One family said their mother needed medical attention after being repeatedly assaulted by a roommate at one Lambton long-term care home.

Seniors living at home also deal with inconsistent service from homecare providers, the report found.

Families said workers arrived early, late, or not at all, and according to one agency employee, 1,600 client visits went unfilled in a single week.

One family member described how a relative waited four hours to use a bathroom because the long-term care facility was short-staffed.

Those who work on the front line, including personal support workers, often lack benefits and consistent hours, all but eliminating the incentive to work or stay in one place, the report notes.

When one calls in sick the shift can often go unfilled, forcing working caregivers to stay until a replacement arrives. Those who do stick it out are stretched to the breaking point, Patterson said.

“Burnout is an issue among employees that the employer doesn’t seem to want to address.”

Another recurring theme is poor communication between different agencies and with patients, she added.

Jane Joris, Lambton County’s manager of long-term care, said she didn’t question the validity of the testimonies, but did question the accuracy of claims made about overnight staffing, insufficient fire drills and security cameras.

“I would not want people to think I’m saying that anything in this report was not somebody’s experience, because I suspect it was. I just think there’s a few spots we can add a little bit of information.”

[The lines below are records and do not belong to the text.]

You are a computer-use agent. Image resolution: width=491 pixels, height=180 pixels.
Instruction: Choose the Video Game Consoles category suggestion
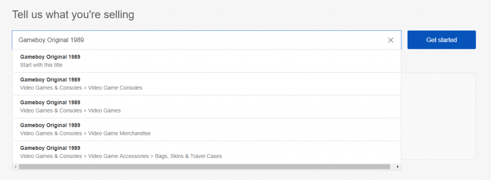tap(207, 84)
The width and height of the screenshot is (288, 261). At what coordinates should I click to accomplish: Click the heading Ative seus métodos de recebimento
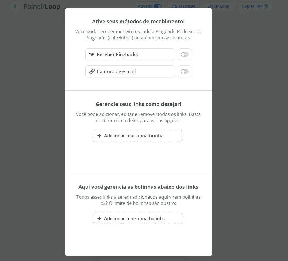138,22
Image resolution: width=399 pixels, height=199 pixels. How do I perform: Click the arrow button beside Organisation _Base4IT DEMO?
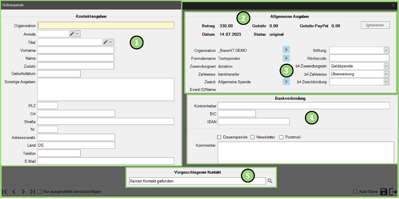(x=286, y=50)
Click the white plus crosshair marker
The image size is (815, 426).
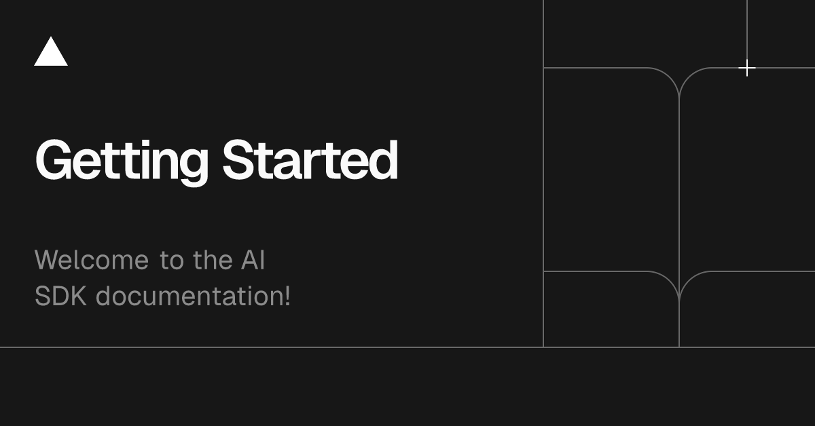747,68
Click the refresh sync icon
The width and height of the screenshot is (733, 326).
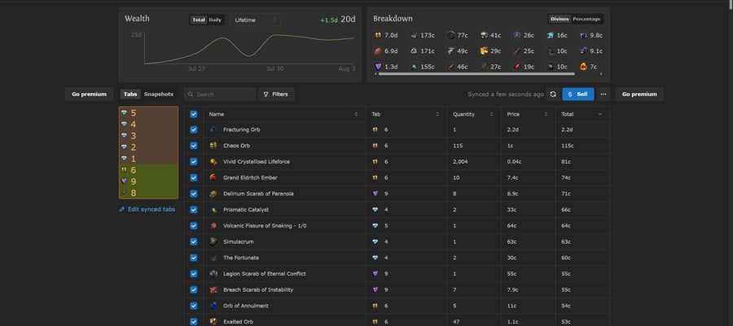[x=553, y=94]
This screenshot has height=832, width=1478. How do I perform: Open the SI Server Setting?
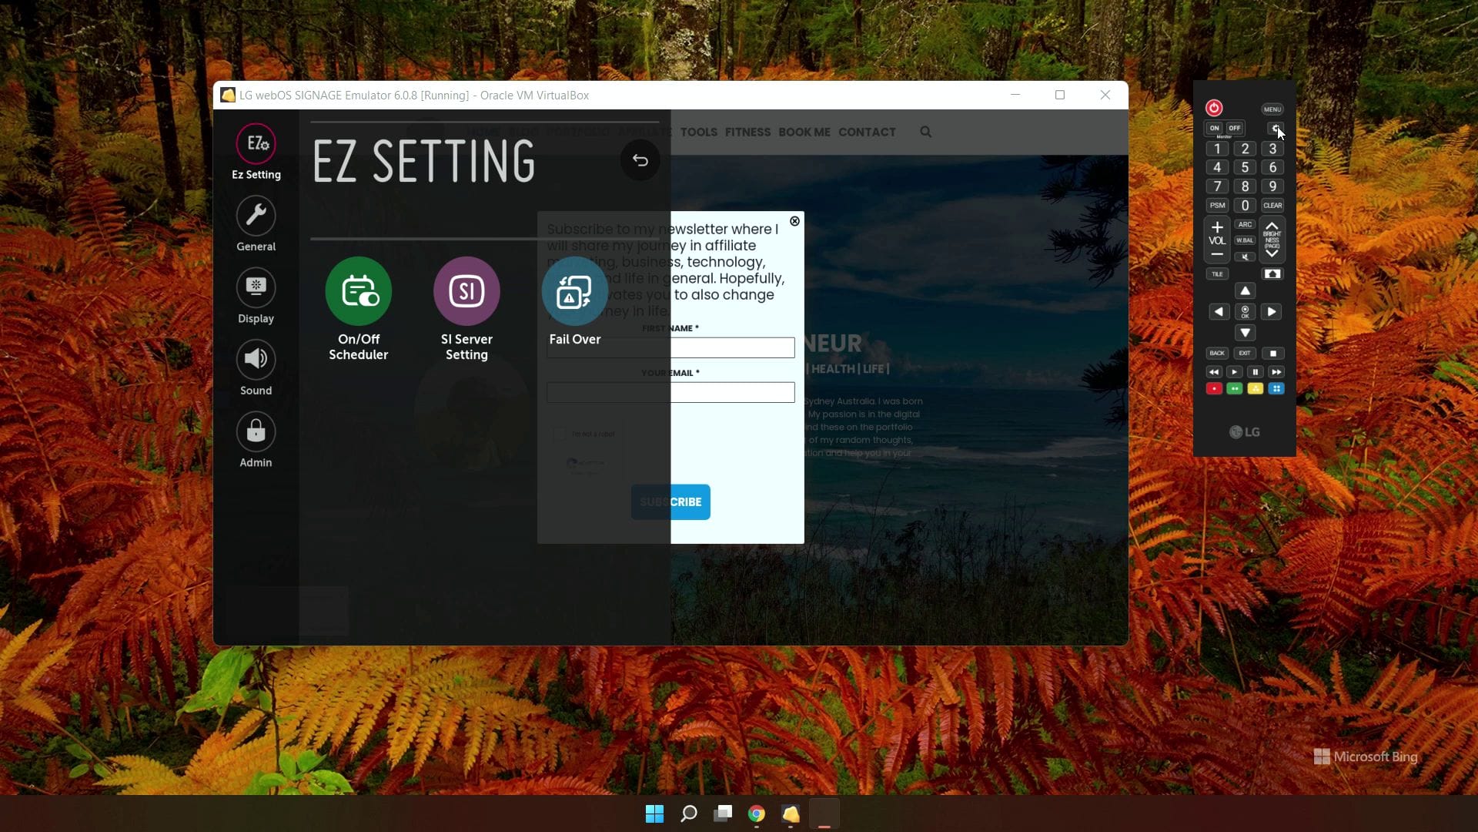466,291
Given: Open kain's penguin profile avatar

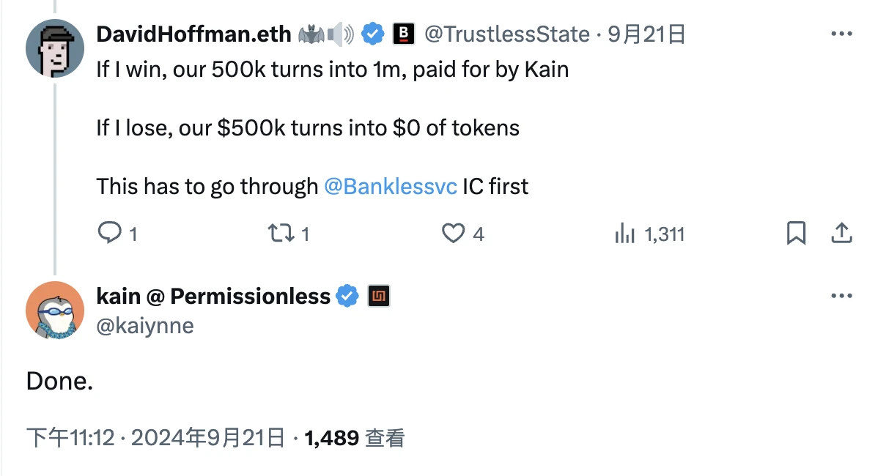Looking at the screenshot, I should tap(55, 310).
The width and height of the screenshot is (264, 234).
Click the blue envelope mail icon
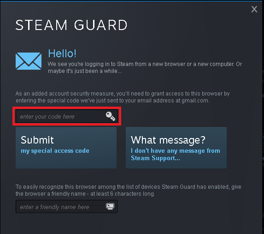point(29,61)
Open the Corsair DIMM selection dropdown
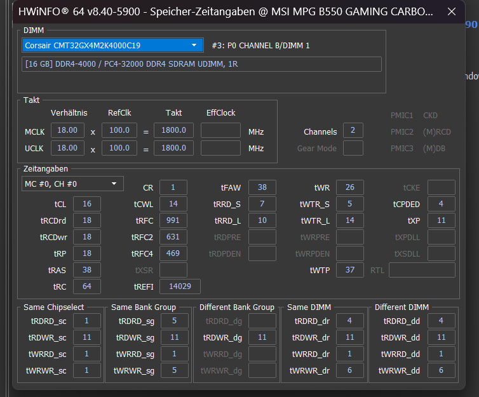Screen dimensions: 479x397 (112, 46)
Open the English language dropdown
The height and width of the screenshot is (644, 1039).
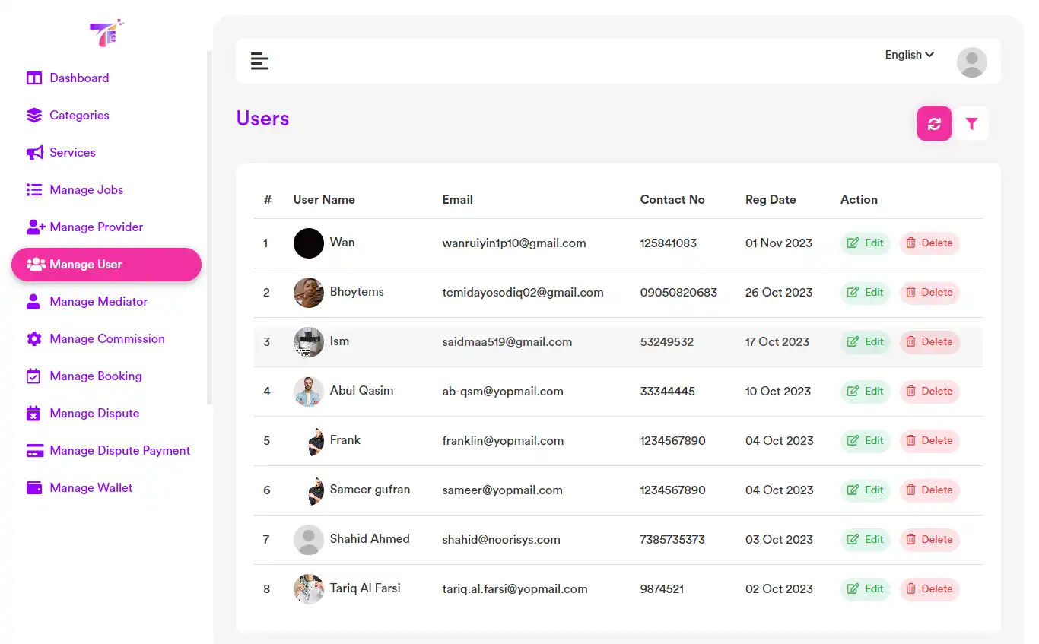[x=908, y=54]
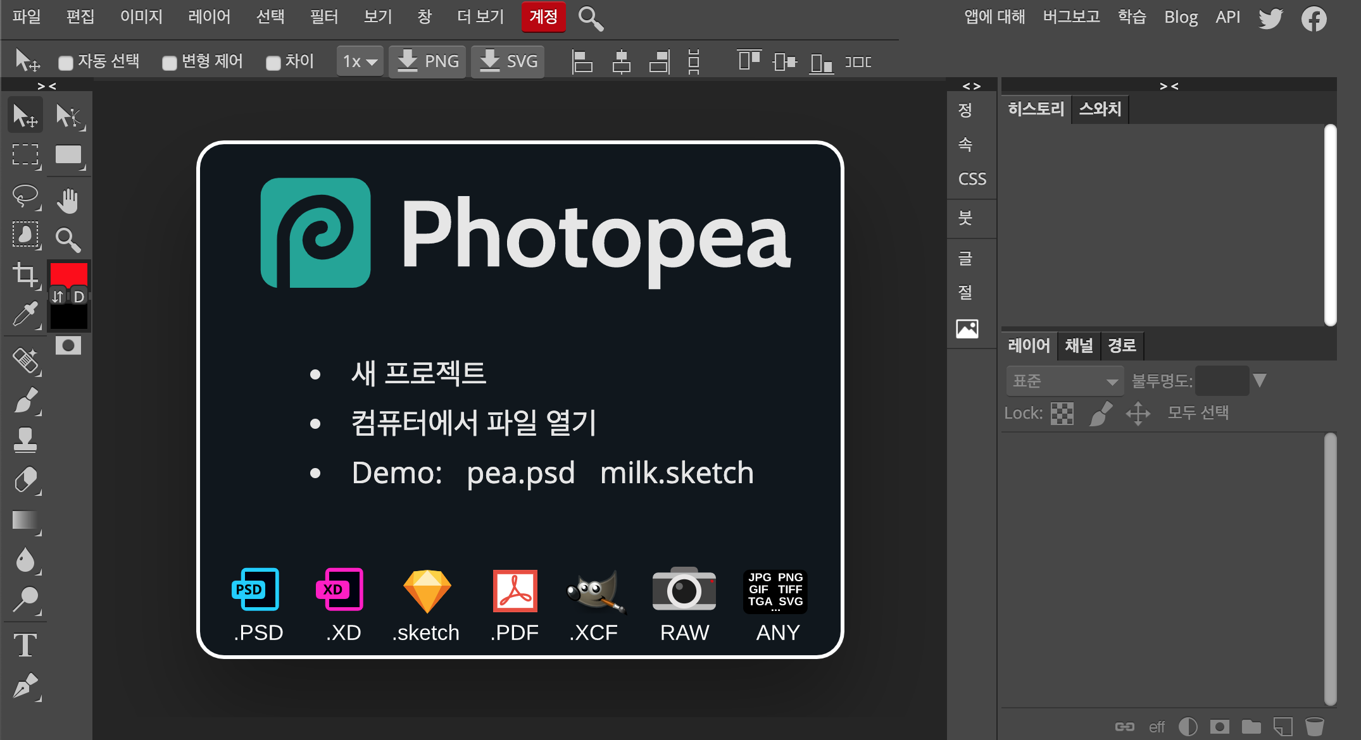Click the red foreground color swatch
Image resolution: width=1361 pixels, height=740 pixels.
pyautogui.click(x=68, y=274)
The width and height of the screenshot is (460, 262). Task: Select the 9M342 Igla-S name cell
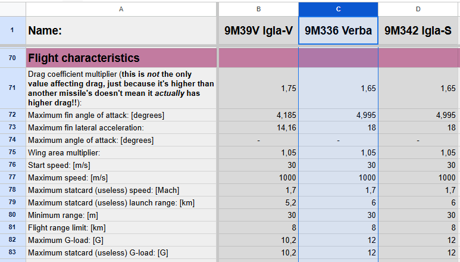coord(418,31)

While staff shortages are well documented, the causes are more complicated than the report suggests, she said. Collective agreements, seniority, and vacation time contribute to staffing challenges, she said.

Meanwhile, recently confirmed figures for Lambton’s three long-term care homes indicate a reduction in provincial funding this year over last year, Joris said.

While that won’t negatively impact staffing levels this year it could in 2020, she said.

The county is looking at new ways to retain staff and is experimenting with on-the-job training models and collaboration with Lambton College, which offers a two-year PSW program.

Patterson said the next step is to present the report and its findings to the Local Health Integration Network and Sarnia and Lambton County councils.

“We all need to get into a room and understand what it is that drives (an) organization to make decisions the way it does,” Patterson said.

“The results we’re getting are unacceptable.”